In that case you might be able to:

  boot with the install disk and select the 'rescue' option.
  get a shell
  assemble the array is it isn't already assembled
  remove the bitmap with "mdadm --grow --bitmap=none /dev/md0"
  reboot

That should then boot successfully.

Once booted with all uptodate software, you can add the bitmap back
with 
   mdadm --grow --bitmap=internal /dev/md0

Please let me know how you go - or whether you given up and done something 
else with the machine :-)
Comment 11 Forgotten User Drfk9mafMw 2008-11-07 10:47:16 UTC
I have given up on this and the machine in productive use with 11.0 softRAID 1 with ext3. This works.

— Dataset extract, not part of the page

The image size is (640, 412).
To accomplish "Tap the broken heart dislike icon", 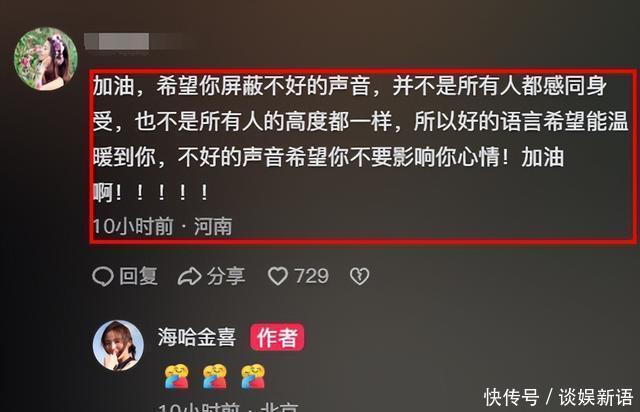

However, it has a free partitions which I use for testing of upcoming 11.1. Here, the issue is even worse (ever since Beta1, and at least until Beta3. Beta4 I haven't tried so far):

bug #433980

I can't tell if there is any mdadm bug in this, because the installation on an XFS partition fails, no matter where I put grub.

Installing on ext3 with a softRAID configuration works, though.
Comment 12 Neil Brown 2008-11-21 02:42:58 UTC
Based on the last comment, I think this problem isn't occurring 
in current releases, or is hidden by some other bug that makes this impossible
to proceed with.

So I'm closing this bug now.  Please reopen if you have new information.